> **STUDY TEXT**
══════════════════════════════
As for the lowest income earners, overall economic growth has translated into increased wages, according to Benjamin Tal, Deputy Chief Economist at CIBC, and yet, as of 2014, one in 5 Canadians were still juggling more than one job, and the majority of them were at the lower end of the pay scale.  The other group that was experiencing growth was the top 20% of wage-earners, leaving the middle at a stagnant growth rate.  Says Tal,

When you look at Canada over the last 15 years, what’s interesting is that the two groups that have seen the most significant growth in income were the bottom 20 and the top 20.  The middle has seen its income growth lagging.

 Image from avc.com

Image from avc.com

Which is a problem our southern neighbors wish they had.  Their middle class wages are actually going down.  According to a 2015 New York Times report, due to trends in globalization, off-shoring, and the IT revolution, between 2000 and 2013, the median income dropped in most states in the U.S, a trend they dubbed "the hollowing out of America's middle class."  Whereas the vast majority of Americans used to identify as middle class, America looks more like an hourglass now, with more people sliding into the "working class" designation and more wealth is accumulating at the top [Source]. An article in the New York Times says, "After three decades of income gains favoring the highest earners and job growth being concentrated at the bottom of the pay scale, the middle has for millions of families become a precarious place to be [Source].

  Robots mixing drinks in a bar online a luxury cruise ship.   Image from dailymail.co.uk.

Robots mixing drinks in a bar online a luxury cruise ship.  Image from dailymail.co.uk.
══════════════════════════════
> **GIVEN INFORMATION**
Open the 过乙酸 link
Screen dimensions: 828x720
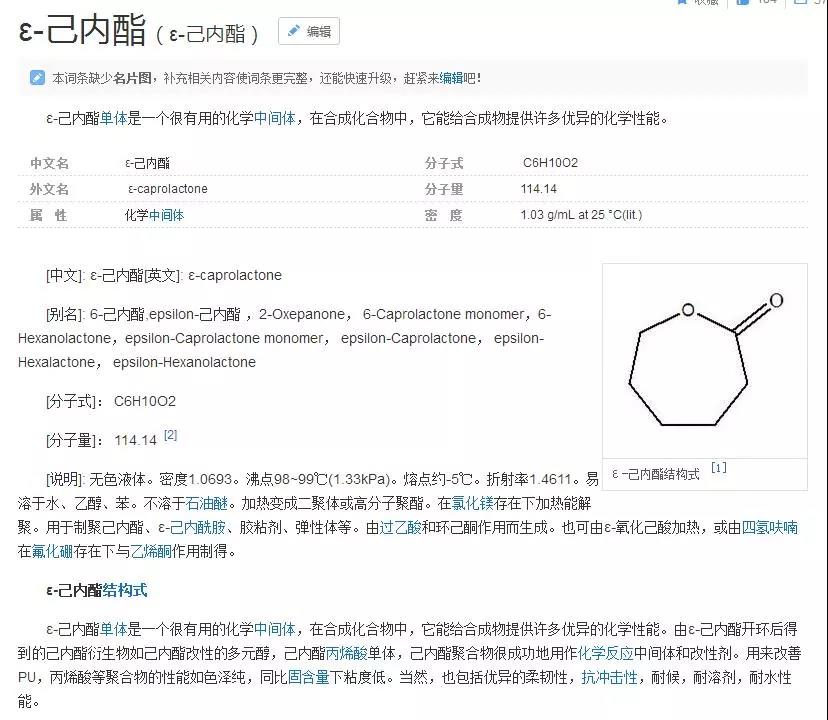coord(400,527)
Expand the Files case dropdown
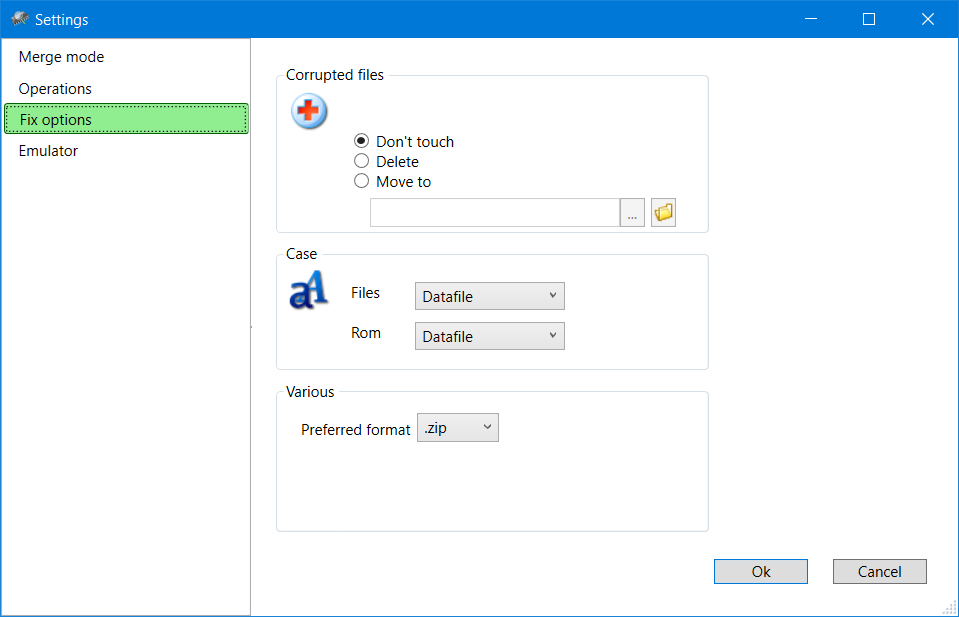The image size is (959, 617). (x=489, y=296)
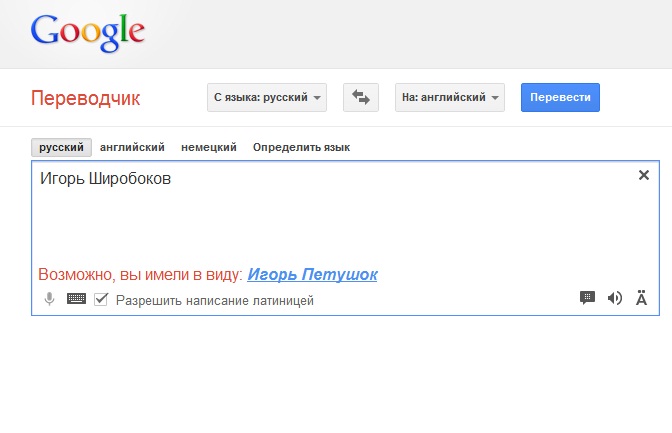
══════════════════════════════
> **WHAT IS BEING ASKED**
Continue the passage on income growth for Canada's and America's middle class from its final sentence. The material plays no part in this.

> **RESPONSE TO THE TASK**
When a college education doesn’t necessarily translate into a higher income bracket anymore, and the jobs that provided those middle class wages are being replaced by robots, it's no surprise, then, that a recent Pew study found that only 64% of Americans now believe they have a chance at upwards economic mobility, the lowest it’s been in 30 years.  [Source]   

It would be one thing if Canadians and Americans were just feeling squeezed by the economy, but simultaneously, the bar has been raised on how much time we spend raising our children as well.  Sheryl Sandberg, COO of Facebook, says,

Just as expectations for how many hours people will work have risen dramatically, so have expectations for how many hours mothers will spend focused on their children. In 1975, stay-at-home mothers spent an average of about eleven hours per week on primary child care (defined as routine caregiving and activities that foster focused play.)  Mothers employed outside the home in 1975 spent six hours doing these activities.  Today, stay-at-home mothers spend about seventeen hours per week on primary child care, on average, while mothers who work outside the home spend about eleven hours.  This means that an employed mother today spends about the same amount of time on primary child care activities as a nonemployed mother did in 1975 (Sandberg, 2013).

 Image from unsplash.com

Image from unsplash.com

As of 2015, the workforce in Canada and in the United States is now made up mostly of Millennials, those born between 1980 and 2000.  Although they make up such a large part, employers don't seem to want to hire them, and certainly have trouble relating to them.  Millennials are often described as lazy and entitled by older generations, owing in large part to their habit of texting while eating, walking, and even socializing.  One survey of Canadian Millennials says that they would rather lose their sense of smell than their cell or smart phone.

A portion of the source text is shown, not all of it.